Si voterà a Roma, ma la decisione sul Quirinale passerà anche da Genova. Pochi dei protagonisti annunciati del voto, innanzitutto, possono giocare in proprio: Di Maio, Salvini, Renzi e la Meloni non hanno ancora cinquant’anni, boa già superata sia da Conte che da Letta, a suo tempo più giovane ministro della storia repubblicana, ma i due ex presidenti del Consiglio non hanno opportunità dirette. A quota 53 anni sta Toti, grande elettore di provenienza regionale ma dal protagonismo nazionale che potrebbe strutturarsi in via definitiva proprio in questa fase. Che porterà, quasi certamente, a un eletto esterno al Parlamento in seduta comune.
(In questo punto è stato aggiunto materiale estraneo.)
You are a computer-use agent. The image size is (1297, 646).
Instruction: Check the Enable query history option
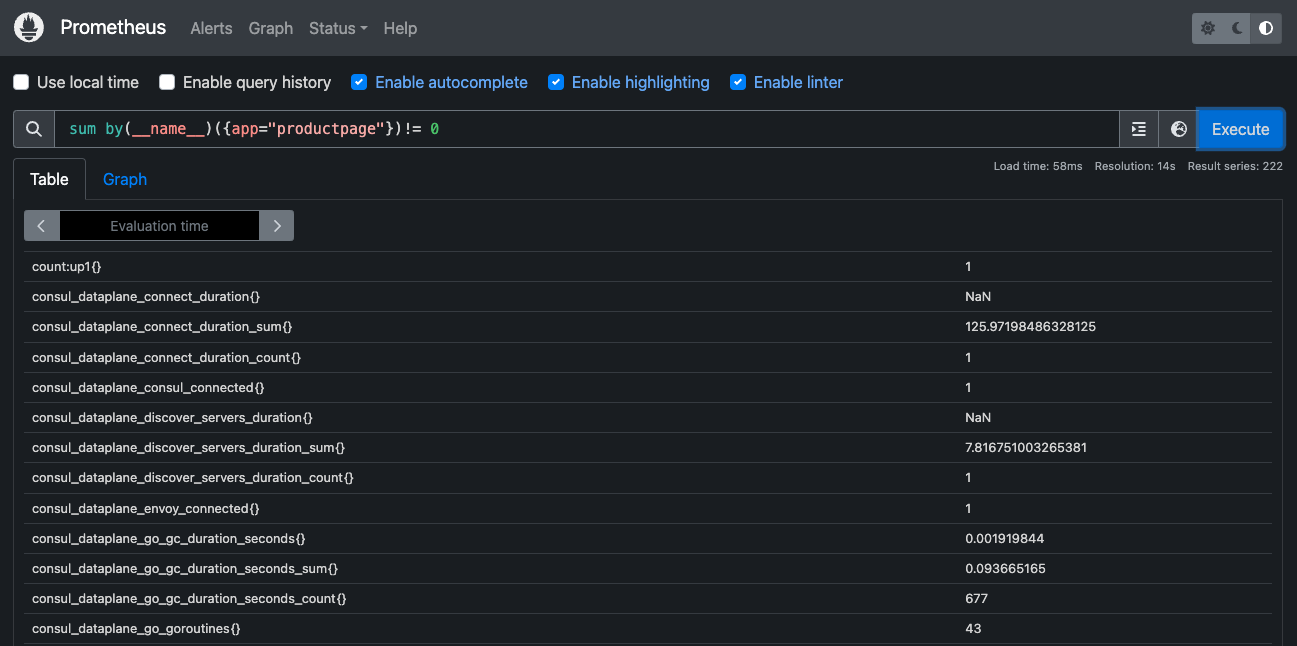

Letta sostiene che serve un presidente non di parte, eletto con il massimo di condivisione, anziché una designazione con 505 voti a colpi di maggioranza al quarto scrutinio. Eppure Letta guida un partito, il PD, che alle due ultime presidenziali (bis di Napolitano a parte) aveva fatto esattamente così, imponendo un candidato del suo partito, eletto al quarto scrutinio: Napolitano con 543 voti, Mattarella con 665. E in entrambi i casi uno di questi voti era stato di Letta.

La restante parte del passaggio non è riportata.